The right part includes the tabs:

  • Info: Information about the table and its schema.
  • Preview: A preview of the first items in the table.
  • Graph: A range of built-in graphs with information about the table status.
  • Describe: The result of running the describe command.
  • Query: The form for executing YQL queries.
  • Tablets: The list of tablets serving the table.
  • ACL: The Access Control List.
  • Top queries: The top most time-consuming queries to the table.
  • Top shards: The top most loaded table shards.

Network health

On the left side of the page, you can see the tenant's nodes as squares of health indicators.

Whenever you select a node, the right side of the screen shows details about the health of the network connection between this node and other nodes.

Whenever you select the ID and Racks checkboxes, you can also see the IDs of nodes and their location in racks.

Monitoring static groups

To perform a health check on a static group, go to the Storage panel. By default, it shows a list of groups with issues.

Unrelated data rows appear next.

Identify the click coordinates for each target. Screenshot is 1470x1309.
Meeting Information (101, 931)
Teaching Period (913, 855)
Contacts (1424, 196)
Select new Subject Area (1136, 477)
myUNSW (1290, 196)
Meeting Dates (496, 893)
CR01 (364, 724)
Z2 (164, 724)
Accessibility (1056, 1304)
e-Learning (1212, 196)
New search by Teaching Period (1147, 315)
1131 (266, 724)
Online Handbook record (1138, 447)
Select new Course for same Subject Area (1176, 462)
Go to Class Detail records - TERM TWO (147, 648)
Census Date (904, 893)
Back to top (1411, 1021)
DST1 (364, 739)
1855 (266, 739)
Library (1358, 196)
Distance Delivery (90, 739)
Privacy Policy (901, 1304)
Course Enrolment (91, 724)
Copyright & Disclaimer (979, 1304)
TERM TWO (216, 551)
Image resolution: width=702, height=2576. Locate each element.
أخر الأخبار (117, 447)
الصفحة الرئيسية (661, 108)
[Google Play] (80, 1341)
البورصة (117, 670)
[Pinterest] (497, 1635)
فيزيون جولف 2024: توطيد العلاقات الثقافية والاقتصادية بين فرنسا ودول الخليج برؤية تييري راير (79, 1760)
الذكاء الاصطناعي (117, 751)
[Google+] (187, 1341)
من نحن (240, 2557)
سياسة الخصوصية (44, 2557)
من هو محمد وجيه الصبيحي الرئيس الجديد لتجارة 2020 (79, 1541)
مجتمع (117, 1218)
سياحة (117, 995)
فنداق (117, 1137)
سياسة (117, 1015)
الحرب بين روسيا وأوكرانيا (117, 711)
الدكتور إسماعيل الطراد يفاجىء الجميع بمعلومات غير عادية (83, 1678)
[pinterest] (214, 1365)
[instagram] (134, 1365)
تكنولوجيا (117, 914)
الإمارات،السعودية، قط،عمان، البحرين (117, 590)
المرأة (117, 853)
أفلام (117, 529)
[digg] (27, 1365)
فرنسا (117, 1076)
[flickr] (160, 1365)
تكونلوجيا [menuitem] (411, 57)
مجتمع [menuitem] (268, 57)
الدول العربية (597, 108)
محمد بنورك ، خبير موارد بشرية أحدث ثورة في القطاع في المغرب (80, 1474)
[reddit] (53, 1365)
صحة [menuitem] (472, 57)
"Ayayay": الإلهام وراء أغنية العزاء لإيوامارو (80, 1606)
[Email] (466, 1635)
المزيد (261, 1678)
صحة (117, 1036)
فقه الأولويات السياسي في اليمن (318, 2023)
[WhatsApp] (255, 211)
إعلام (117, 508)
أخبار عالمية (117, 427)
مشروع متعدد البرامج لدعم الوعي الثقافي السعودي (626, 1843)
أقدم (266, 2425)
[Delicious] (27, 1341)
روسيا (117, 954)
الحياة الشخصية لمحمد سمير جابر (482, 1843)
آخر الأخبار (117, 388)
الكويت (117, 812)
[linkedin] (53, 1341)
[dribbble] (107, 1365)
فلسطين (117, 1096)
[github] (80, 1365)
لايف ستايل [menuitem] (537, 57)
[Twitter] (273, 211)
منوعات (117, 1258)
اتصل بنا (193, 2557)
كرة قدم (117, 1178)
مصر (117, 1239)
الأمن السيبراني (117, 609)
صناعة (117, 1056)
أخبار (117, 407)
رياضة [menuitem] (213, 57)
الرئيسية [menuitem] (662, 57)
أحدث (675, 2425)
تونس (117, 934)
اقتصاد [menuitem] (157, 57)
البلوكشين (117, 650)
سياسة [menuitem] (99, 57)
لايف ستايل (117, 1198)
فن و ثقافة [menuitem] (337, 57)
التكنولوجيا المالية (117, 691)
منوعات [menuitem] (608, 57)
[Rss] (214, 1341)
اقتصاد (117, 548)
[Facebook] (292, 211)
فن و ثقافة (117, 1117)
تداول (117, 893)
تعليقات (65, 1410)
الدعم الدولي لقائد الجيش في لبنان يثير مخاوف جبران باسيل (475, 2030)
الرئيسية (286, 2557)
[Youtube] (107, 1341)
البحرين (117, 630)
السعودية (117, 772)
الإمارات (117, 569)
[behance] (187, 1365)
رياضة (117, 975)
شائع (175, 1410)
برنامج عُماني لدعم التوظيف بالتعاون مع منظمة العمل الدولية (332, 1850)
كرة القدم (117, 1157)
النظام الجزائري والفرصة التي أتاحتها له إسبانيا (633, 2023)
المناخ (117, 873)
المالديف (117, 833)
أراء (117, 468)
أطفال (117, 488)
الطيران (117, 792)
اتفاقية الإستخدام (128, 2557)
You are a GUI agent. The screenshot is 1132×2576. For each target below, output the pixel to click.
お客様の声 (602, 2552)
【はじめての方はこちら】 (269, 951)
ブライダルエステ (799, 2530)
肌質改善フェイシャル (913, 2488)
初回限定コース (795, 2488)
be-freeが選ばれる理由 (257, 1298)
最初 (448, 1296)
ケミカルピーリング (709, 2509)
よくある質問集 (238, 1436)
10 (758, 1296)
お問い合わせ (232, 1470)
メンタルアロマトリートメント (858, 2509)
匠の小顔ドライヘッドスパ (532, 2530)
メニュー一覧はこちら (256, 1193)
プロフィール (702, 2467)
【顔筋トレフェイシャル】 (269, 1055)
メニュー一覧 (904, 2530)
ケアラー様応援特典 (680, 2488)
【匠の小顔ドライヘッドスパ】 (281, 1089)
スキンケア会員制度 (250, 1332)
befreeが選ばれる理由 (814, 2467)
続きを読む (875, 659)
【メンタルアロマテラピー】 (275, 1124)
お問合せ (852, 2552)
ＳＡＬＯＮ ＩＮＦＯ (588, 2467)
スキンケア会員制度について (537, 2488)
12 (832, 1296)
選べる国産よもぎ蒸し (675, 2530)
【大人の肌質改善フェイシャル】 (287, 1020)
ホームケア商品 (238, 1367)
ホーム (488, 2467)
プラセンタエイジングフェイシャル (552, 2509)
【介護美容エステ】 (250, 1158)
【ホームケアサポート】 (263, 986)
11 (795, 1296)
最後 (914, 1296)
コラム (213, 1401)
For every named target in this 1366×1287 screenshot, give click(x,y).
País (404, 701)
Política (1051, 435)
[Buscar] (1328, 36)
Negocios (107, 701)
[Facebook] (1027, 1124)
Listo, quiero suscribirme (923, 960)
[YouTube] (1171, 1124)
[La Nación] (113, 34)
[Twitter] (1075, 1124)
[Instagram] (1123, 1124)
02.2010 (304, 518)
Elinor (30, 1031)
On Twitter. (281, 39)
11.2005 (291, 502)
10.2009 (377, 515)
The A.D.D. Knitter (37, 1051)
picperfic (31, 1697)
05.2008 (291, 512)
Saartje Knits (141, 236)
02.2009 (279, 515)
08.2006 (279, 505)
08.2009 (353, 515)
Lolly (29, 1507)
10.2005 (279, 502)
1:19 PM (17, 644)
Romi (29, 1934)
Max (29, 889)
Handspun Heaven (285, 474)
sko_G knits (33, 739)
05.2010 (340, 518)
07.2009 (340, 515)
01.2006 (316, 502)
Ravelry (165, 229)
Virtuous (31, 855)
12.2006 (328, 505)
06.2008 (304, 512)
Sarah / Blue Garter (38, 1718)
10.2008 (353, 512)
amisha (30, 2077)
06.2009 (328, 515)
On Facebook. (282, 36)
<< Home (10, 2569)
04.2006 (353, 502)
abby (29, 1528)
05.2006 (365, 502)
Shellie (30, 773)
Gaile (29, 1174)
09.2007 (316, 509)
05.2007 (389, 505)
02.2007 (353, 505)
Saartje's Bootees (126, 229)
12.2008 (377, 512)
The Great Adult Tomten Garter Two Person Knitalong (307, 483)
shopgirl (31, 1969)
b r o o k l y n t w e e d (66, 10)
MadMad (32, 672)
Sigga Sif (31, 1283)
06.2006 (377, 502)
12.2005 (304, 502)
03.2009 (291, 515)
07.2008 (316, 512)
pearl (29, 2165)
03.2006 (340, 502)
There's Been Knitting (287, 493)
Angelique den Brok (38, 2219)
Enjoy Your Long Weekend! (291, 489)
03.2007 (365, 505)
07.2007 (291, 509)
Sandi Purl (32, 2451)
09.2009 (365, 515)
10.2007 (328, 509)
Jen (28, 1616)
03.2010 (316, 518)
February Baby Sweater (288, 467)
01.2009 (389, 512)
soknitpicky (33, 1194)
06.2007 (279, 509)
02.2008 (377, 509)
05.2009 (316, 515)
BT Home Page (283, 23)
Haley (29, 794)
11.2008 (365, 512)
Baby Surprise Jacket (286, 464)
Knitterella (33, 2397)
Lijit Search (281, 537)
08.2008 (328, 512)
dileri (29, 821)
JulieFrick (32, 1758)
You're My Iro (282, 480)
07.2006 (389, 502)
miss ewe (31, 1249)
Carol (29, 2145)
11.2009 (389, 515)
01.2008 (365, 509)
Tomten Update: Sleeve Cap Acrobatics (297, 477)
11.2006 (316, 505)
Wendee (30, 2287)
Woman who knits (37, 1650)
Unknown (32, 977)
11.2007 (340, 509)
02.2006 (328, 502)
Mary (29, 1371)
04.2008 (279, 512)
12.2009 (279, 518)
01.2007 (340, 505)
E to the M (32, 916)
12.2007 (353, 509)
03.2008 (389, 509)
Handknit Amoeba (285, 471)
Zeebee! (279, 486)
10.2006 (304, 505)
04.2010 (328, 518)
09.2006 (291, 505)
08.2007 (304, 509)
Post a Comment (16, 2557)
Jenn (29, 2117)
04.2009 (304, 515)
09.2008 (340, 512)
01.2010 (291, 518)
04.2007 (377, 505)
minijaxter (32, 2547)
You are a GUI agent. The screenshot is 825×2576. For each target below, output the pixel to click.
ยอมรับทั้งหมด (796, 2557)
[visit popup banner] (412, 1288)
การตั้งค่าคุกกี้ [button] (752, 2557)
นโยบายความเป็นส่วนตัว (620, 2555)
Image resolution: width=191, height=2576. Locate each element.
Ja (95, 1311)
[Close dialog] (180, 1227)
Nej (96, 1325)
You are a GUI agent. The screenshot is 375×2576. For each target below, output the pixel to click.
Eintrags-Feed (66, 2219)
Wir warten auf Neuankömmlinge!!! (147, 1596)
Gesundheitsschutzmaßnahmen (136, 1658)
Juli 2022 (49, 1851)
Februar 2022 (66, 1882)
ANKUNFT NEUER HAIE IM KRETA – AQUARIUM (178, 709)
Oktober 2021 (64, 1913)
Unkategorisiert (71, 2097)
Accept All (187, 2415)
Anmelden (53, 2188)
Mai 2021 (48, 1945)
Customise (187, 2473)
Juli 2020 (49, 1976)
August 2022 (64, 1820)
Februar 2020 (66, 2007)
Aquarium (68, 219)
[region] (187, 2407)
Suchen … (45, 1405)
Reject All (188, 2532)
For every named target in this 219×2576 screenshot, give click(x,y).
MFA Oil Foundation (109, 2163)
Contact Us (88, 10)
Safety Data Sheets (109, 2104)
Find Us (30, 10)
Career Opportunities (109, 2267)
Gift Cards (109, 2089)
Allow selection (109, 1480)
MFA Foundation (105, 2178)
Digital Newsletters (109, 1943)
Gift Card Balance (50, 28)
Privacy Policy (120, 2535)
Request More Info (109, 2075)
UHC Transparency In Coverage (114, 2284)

Enter static in the search bar. If the result is empty, no issues have been found for the static group. But if the panel shows a static group, check the VDisk health status in it. Acceptable health indicators are green (no issues) and blue (VDisk replication is in progress). Red indicator signals of an issue. Hover over the indicator to get a text description of the issue.

Health indicators

To the left of a component name, you might see a color indicating its health status.

The indicator colors have the following meaning:

  • Green: There are no problems, the component is working normally.
  • Blue: Data replication is in progress, no other issues observed.
  • Yellow: There might be problems, the component is still running.
  • Red: There are critical problems, the component is down (or runs with limitations).

If a component includes other components, then in the absence of its own issues, the state is determined by aggregating the states of its parts.